*WORK TO COMPLETE:* Would you give the entries again word for word, with no pictures in the copy?

Start of SOURCE MATERIAL

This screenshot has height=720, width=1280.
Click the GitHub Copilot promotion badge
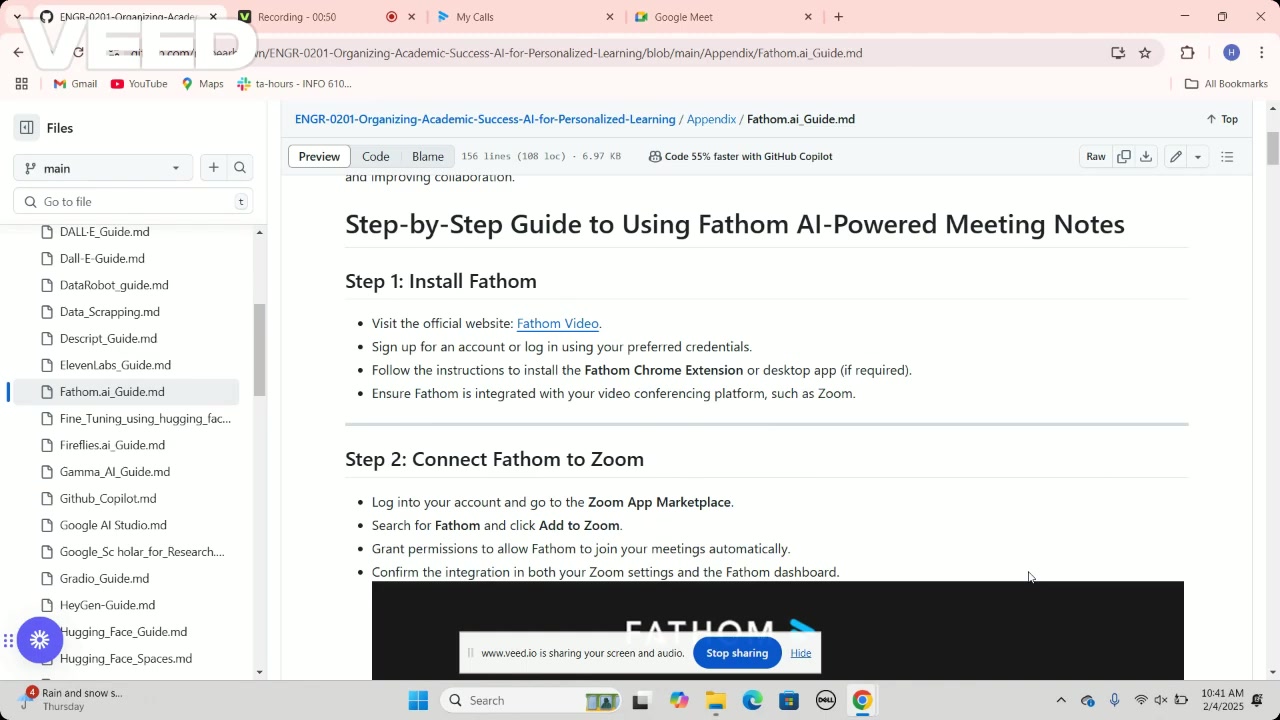(741, 156)
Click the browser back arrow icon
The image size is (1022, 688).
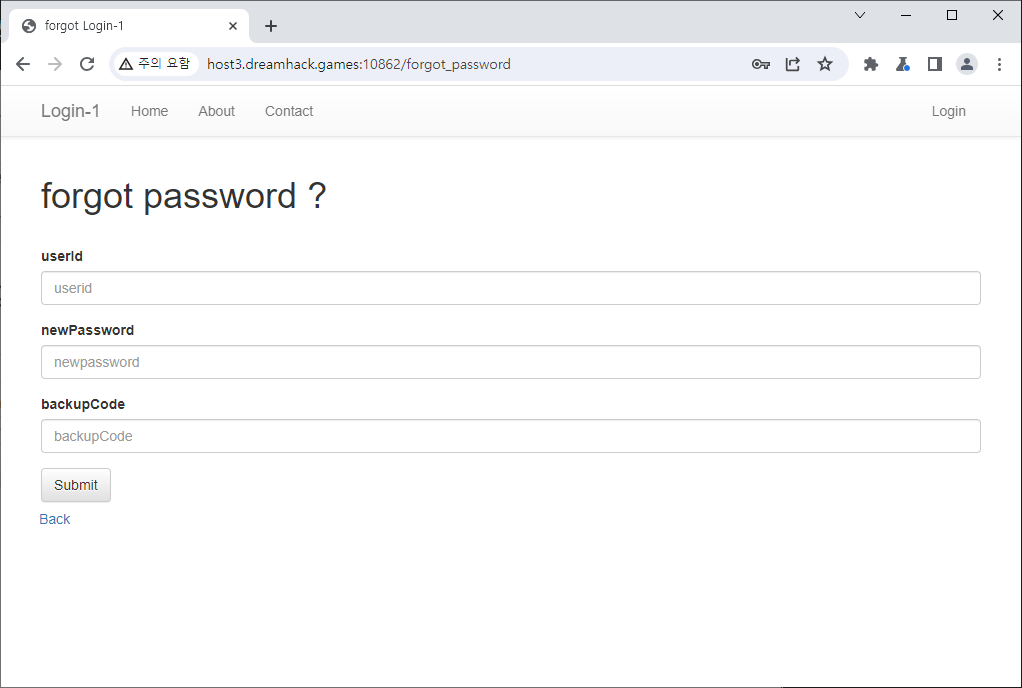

End of SOURCE MATERIAL

*SOLUTION TO THIS TASK:*
This screenshot has height=720, width=1280.
Click the GitHub Copilot promotion badge
(741, 156)
Click the browser back arrow icon
The image size is (1022, 688).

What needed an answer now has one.